* The task: The answer must consist only of the lines from the line with "Where should I click to: Click the How" to the line with "Given: Click the save", both included, exactly as they stand below.

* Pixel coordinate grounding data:

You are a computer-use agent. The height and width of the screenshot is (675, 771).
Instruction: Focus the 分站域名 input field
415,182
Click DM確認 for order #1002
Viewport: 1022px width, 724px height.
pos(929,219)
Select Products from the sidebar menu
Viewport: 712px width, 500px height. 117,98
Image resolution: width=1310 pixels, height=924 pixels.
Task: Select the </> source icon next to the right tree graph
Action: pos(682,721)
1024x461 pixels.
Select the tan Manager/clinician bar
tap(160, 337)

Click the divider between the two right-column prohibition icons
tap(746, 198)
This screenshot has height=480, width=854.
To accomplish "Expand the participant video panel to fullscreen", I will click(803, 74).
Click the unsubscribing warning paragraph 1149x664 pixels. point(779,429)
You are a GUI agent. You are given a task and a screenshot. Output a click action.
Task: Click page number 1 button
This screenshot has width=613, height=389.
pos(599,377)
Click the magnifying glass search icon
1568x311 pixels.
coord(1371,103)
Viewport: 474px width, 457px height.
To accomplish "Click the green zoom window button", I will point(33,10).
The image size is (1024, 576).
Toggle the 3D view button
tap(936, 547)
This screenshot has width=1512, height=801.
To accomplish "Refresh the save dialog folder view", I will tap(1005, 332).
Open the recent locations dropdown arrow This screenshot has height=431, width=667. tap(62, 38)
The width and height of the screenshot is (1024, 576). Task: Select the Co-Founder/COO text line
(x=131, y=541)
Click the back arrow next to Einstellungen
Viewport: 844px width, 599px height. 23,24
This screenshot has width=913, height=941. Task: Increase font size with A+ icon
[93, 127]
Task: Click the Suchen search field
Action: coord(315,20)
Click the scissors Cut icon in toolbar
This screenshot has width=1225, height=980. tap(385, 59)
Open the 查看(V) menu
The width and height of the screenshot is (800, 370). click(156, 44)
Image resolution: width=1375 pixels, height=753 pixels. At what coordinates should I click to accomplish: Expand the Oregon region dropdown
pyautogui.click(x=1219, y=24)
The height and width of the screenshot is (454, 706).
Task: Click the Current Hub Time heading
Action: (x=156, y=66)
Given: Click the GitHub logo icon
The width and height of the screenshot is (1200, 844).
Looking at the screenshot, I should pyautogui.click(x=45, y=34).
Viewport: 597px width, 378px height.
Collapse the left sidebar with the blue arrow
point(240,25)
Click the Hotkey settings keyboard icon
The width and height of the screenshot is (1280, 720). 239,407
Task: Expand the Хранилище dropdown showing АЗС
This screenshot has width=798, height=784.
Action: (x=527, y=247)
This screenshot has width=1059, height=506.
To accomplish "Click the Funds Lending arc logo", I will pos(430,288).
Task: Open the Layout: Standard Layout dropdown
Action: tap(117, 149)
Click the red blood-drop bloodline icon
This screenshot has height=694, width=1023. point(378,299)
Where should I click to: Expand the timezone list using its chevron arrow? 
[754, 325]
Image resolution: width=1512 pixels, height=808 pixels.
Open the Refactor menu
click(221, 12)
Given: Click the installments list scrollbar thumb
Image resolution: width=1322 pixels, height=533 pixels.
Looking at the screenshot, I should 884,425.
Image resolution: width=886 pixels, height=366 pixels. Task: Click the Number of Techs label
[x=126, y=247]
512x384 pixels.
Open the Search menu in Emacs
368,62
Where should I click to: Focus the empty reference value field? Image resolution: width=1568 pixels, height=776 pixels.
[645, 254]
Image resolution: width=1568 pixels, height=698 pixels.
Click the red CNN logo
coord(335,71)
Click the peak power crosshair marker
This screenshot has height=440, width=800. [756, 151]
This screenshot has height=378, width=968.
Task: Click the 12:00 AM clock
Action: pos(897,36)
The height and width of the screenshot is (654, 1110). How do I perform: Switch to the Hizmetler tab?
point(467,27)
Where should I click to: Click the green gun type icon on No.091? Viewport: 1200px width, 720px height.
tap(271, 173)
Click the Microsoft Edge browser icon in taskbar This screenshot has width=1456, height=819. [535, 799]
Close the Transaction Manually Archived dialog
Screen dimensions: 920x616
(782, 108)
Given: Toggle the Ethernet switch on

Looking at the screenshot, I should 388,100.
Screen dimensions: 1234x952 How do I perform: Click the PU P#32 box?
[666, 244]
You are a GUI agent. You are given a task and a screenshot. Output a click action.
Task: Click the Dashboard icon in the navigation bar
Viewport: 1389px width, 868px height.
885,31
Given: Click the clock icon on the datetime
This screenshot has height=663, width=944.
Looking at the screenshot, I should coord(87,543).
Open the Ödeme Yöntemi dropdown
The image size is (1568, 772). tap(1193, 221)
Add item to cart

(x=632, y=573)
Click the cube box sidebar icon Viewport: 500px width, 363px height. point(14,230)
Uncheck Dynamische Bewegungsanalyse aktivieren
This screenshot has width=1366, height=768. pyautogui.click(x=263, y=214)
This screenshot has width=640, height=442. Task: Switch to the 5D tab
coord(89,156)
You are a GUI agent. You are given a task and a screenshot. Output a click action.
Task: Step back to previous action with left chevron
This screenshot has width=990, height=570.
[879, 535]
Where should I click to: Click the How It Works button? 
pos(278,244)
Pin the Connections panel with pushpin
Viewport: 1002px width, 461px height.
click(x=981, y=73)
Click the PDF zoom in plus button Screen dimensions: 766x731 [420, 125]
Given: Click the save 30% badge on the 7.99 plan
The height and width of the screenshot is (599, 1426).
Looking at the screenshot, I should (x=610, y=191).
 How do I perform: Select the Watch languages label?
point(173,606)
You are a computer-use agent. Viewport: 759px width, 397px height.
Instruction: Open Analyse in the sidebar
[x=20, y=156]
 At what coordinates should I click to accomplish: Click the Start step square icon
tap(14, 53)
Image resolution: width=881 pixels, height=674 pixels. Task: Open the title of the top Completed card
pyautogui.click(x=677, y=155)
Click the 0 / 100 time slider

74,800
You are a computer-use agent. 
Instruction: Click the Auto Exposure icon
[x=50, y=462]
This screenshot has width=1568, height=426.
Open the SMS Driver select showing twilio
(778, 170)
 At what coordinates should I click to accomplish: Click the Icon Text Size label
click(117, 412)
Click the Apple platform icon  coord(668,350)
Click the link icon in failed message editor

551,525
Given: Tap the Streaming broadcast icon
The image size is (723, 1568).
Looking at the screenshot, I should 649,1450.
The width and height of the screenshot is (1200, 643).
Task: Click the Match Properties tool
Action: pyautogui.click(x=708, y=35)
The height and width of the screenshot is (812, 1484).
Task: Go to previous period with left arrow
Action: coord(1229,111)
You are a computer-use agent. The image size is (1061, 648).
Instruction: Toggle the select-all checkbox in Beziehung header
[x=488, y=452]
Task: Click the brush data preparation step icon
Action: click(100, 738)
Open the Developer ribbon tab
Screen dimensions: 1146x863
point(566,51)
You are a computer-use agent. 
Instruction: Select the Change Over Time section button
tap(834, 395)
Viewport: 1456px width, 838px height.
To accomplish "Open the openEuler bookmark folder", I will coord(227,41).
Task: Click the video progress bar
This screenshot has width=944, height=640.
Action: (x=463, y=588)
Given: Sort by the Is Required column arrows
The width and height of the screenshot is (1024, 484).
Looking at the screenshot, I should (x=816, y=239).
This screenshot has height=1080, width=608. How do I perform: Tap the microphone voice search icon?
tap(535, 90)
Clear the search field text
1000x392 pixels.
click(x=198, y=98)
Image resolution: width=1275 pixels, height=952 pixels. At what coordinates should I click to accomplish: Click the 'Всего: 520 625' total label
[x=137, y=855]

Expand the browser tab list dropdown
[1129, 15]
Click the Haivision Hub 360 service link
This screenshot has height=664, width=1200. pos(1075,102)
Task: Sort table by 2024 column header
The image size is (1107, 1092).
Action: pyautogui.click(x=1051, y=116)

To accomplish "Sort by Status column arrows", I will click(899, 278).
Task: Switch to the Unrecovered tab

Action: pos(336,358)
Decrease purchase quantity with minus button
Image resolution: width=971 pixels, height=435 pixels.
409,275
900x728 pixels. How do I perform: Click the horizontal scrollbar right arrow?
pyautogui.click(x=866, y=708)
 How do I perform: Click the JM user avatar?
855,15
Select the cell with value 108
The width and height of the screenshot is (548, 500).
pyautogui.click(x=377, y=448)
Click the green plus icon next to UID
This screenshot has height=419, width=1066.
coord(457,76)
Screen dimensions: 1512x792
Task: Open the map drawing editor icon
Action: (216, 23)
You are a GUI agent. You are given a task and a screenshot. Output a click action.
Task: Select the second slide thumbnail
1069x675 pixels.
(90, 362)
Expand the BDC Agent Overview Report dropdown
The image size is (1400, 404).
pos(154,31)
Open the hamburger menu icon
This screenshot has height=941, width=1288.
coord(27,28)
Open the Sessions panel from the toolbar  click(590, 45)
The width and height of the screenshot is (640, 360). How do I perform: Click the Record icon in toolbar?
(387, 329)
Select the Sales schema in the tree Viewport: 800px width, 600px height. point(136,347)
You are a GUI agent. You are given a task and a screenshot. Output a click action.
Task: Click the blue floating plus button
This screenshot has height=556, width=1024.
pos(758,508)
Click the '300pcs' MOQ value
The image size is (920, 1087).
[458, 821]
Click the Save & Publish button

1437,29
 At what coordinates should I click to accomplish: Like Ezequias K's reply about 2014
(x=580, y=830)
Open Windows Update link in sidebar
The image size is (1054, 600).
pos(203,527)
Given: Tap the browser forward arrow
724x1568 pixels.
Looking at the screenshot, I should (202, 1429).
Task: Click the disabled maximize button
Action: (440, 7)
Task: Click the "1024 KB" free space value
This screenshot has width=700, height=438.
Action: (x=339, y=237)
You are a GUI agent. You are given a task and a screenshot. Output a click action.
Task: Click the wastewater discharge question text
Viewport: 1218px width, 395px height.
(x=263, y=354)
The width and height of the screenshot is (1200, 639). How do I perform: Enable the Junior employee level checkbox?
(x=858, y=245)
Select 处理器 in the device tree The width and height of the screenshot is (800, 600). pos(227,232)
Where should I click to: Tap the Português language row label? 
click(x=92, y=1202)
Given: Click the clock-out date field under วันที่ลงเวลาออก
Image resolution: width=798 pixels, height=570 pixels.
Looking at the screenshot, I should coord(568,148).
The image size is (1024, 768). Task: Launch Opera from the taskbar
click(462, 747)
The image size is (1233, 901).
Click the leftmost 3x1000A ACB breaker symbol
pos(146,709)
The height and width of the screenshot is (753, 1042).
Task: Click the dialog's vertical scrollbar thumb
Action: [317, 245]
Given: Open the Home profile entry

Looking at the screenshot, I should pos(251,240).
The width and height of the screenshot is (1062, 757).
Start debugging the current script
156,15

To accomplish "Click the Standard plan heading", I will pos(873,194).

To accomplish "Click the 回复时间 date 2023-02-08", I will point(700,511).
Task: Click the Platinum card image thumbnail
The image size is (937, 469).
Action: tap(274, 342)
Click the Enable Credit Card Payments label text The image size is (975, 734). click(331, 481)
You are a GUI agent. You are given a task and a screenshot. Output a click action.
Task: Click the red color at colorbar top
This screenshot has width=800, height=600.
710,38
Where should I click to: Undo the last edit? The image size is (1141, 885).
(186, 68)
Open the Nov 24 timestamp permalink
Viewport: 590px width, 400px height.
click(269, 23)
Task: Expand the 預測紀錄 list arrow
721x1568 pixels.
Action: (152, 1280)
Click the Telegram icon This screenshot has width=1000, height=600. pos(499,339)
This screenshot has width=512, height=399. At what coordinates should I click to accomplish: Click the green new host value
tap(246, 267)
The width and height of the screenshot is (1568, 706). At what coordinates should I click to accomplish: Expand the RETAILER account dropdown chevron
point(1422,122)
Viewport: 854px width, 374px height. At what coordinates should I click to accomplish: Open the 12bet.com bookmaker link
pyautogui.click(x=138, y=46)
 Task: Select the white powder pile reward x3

* Reply:
Where should I click to: Click the How It Works button? 
pos(278,244)
Pin the Connections panel with pushpin
Viewport: 1002px width, 461px height.
click(x=981, y=73)
Click the PDF zoom in plus button Screen dimensions: 766x731 [420, 125]
Given: Click the save 30% badge on the 7.99 plan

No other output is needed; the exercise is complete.